_Requirement:_ Return the stretch of items from the line that contains "Given: Add a" through the line that contains "Looking at the screenshot, I should click(364, 145).", both included, repeating those lines word for word with the pictures left out.

_Task input:_
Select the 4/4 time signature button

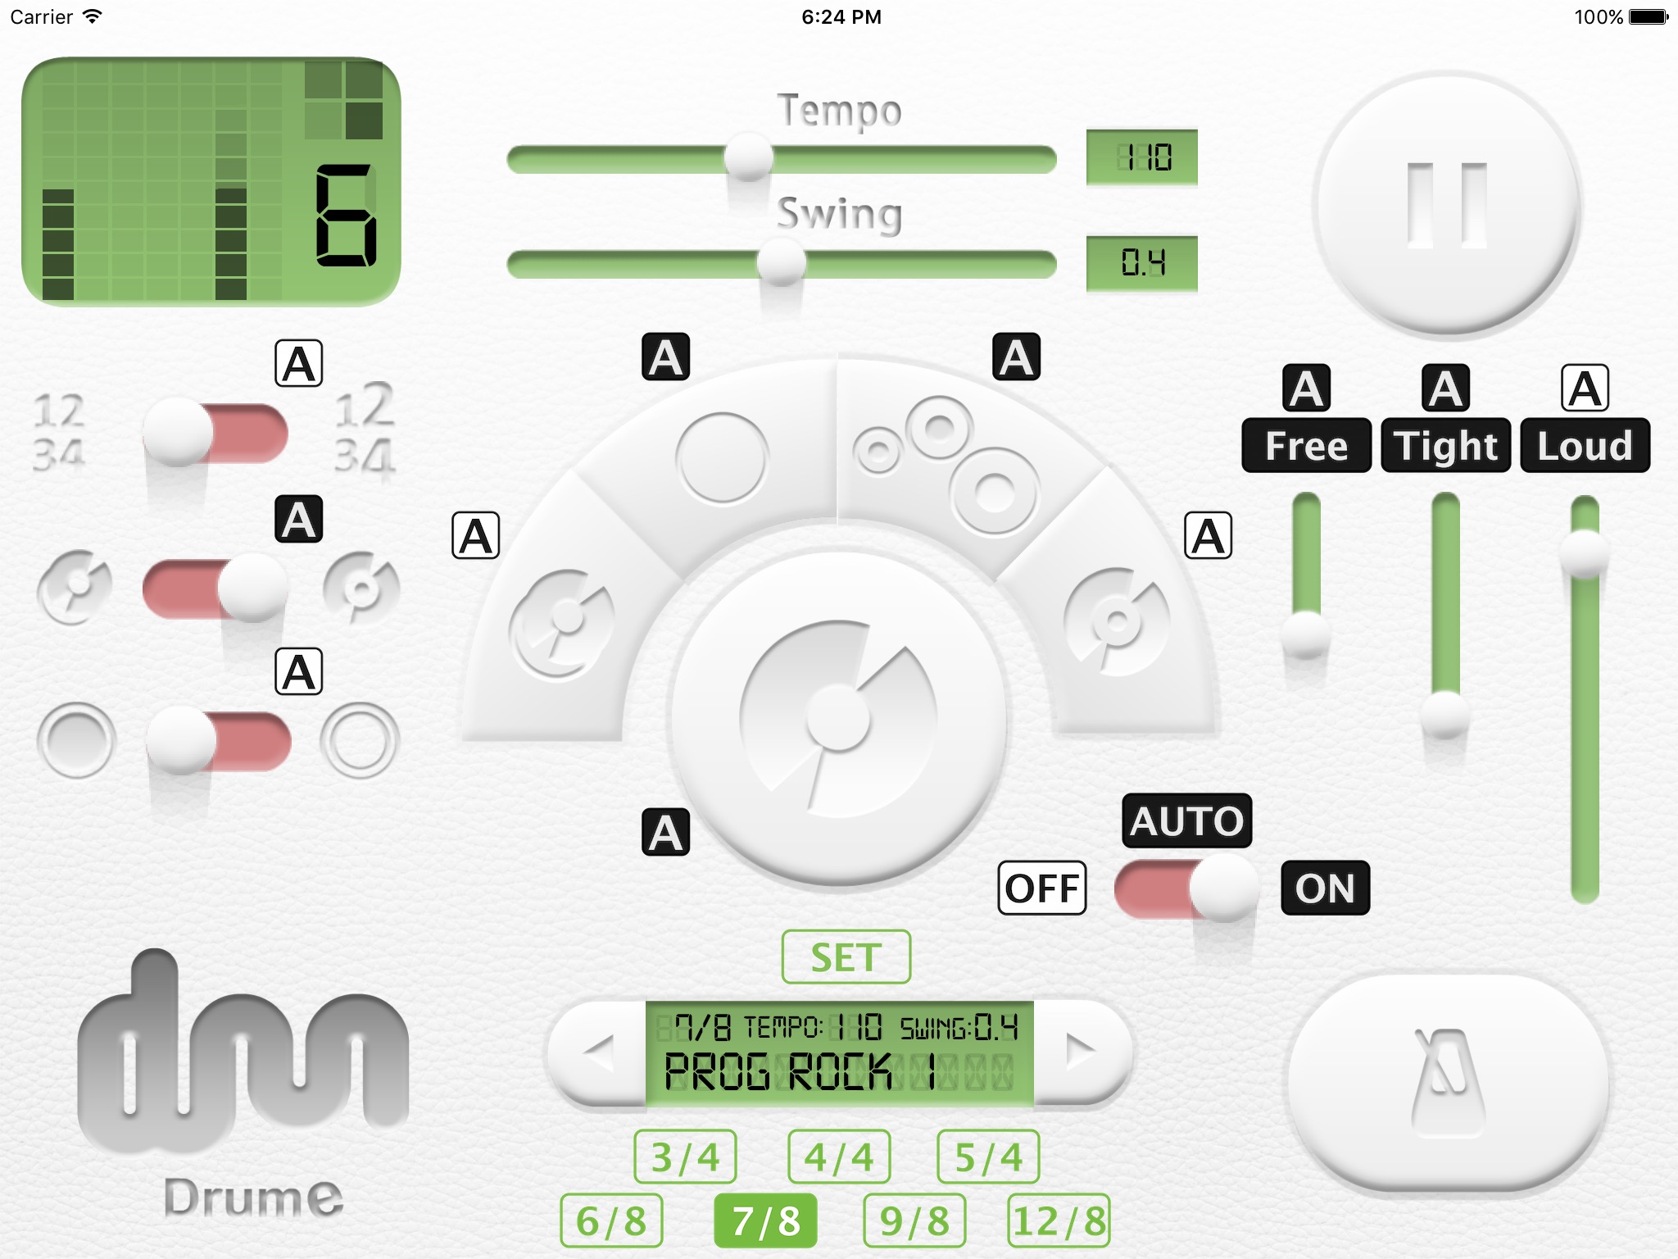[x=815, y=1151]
...
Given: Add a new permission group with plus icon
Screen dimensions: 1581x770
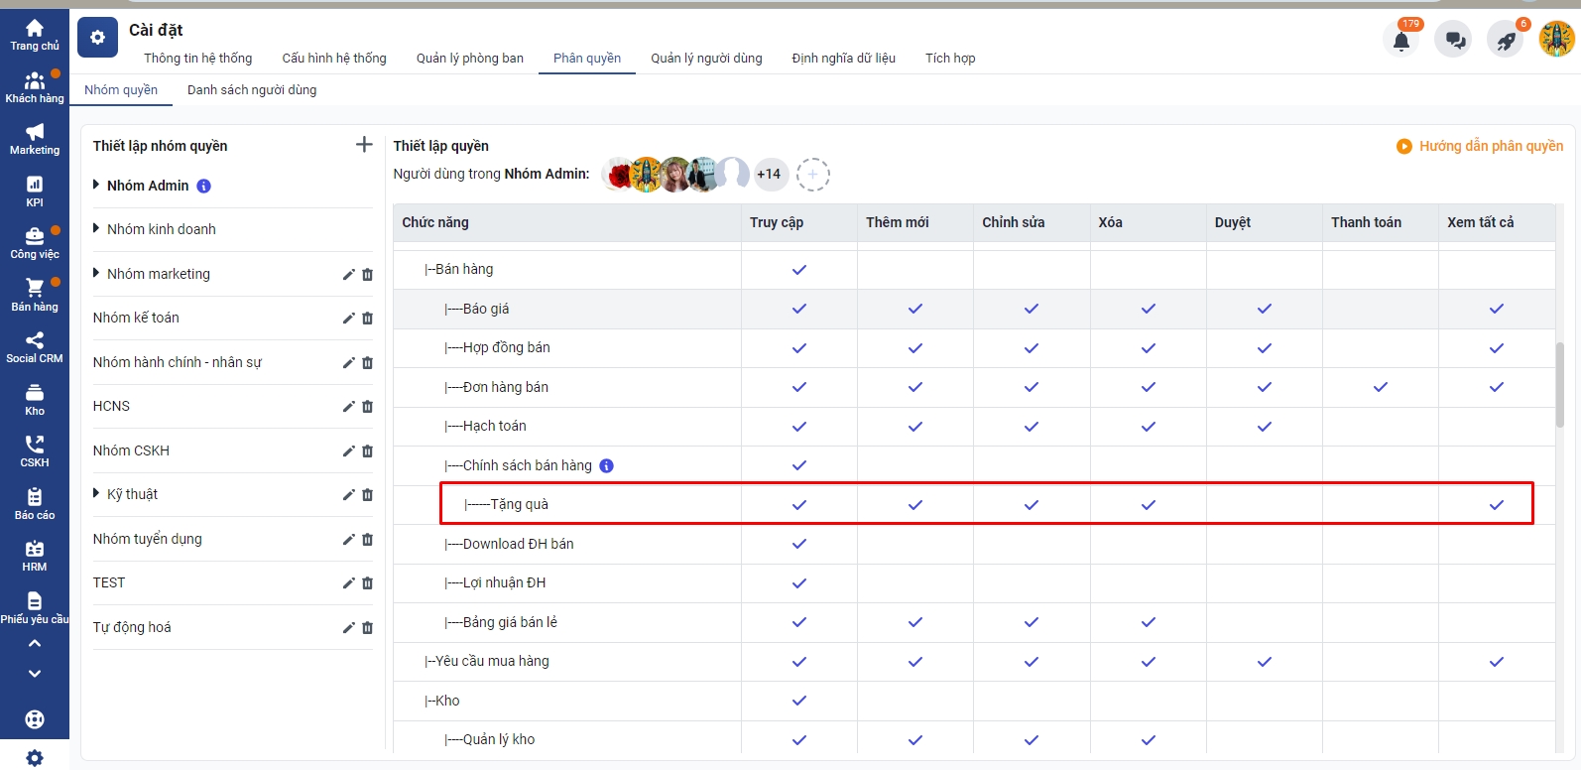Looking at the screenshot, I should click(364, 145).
...
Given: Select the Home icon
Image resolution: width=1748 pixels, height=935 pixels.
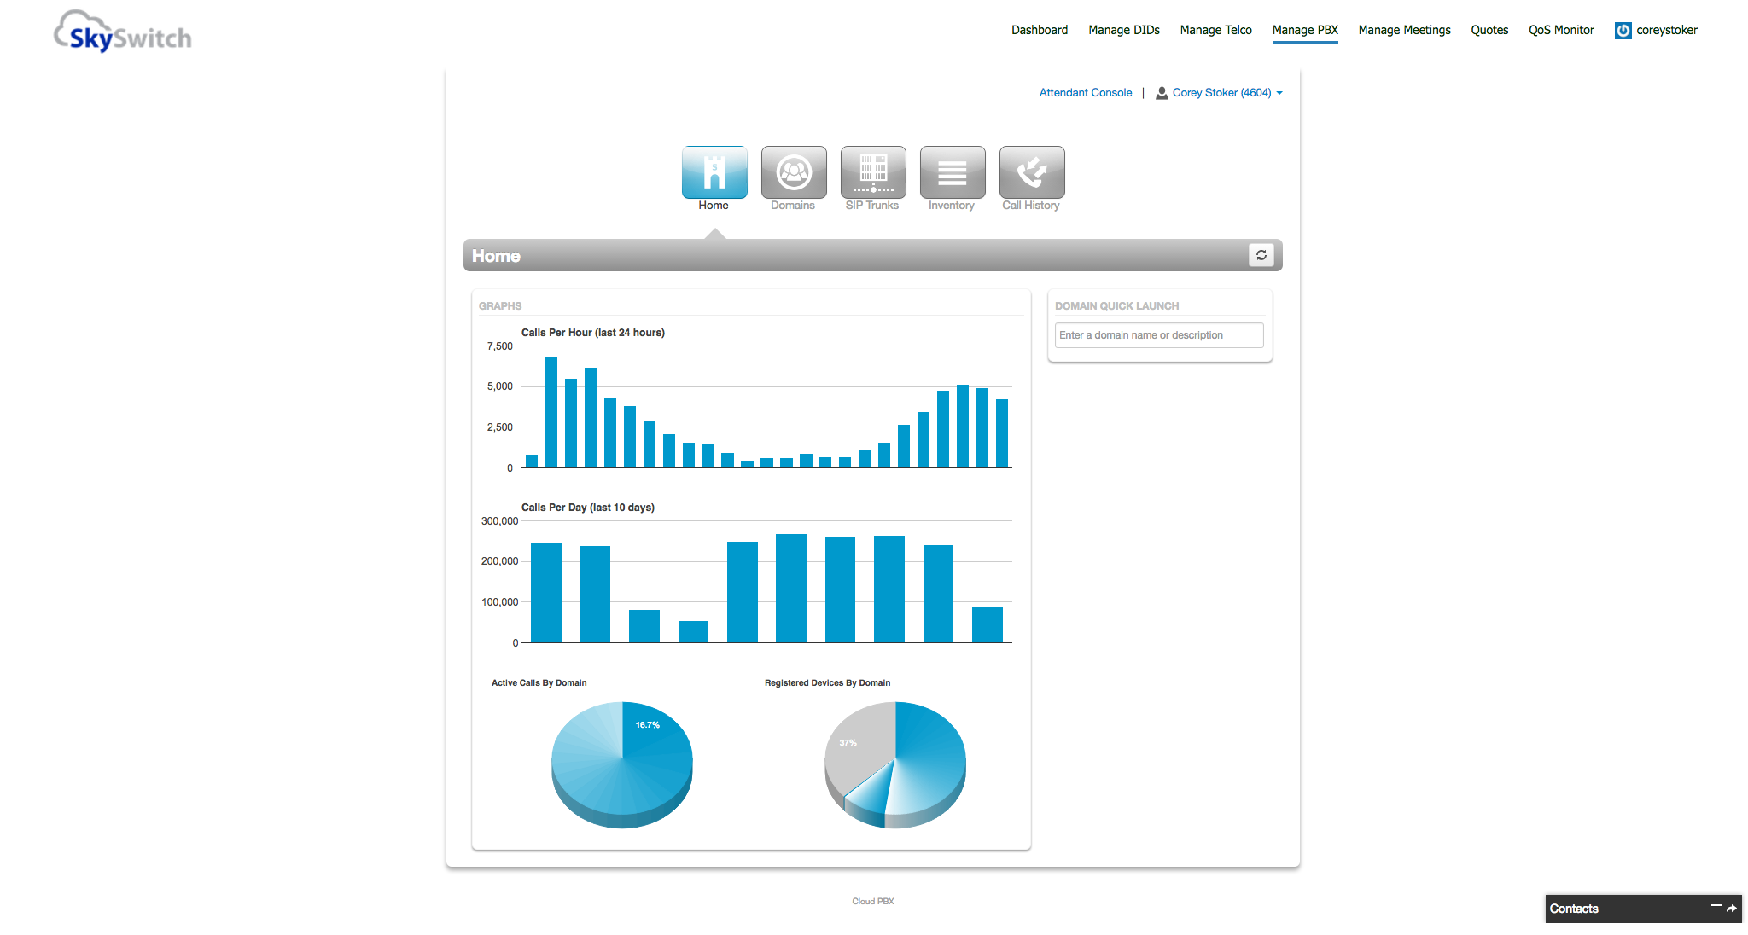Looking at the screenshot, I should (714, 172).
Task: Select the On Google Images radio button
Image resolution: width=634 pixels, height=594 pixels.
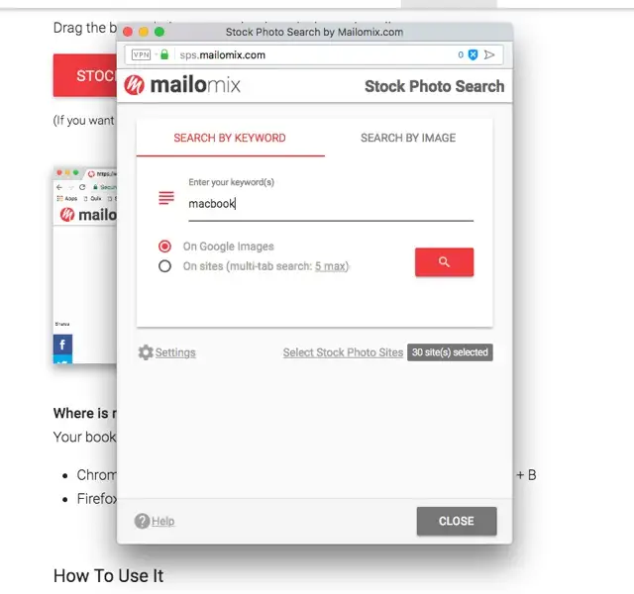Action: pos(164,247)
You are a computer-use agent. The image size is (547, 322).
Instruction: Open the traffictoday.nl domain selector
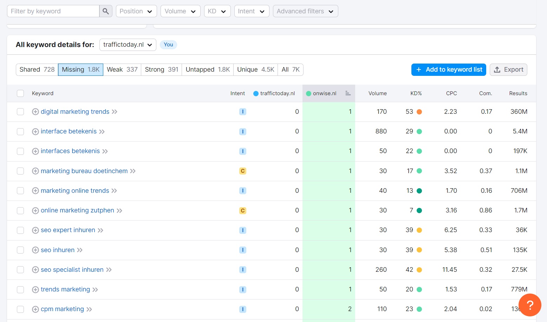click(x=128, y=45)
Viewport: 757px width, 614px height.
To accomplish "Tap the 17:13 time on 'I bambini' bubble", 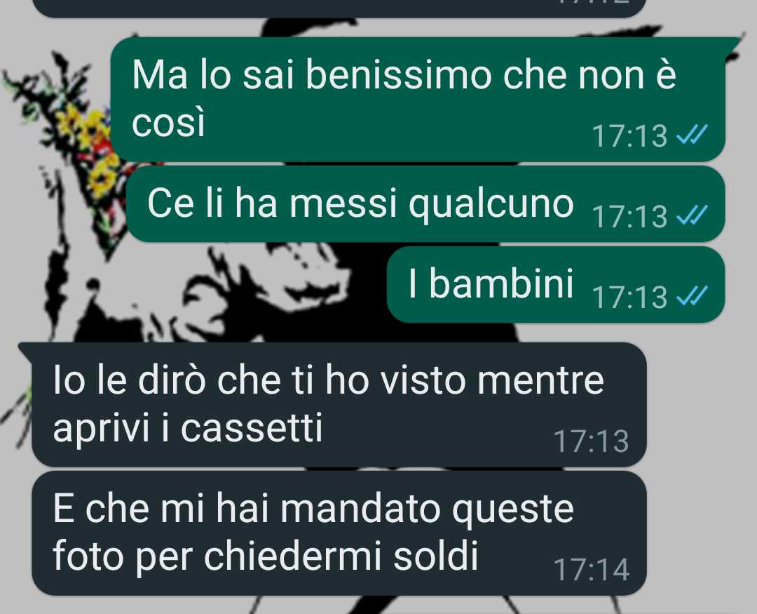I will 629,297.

_Reply:_
Given: Add a new permission group with plus icon
Screen dimensions: 1581x770
Looking at the screenshot, I should click(364, 145).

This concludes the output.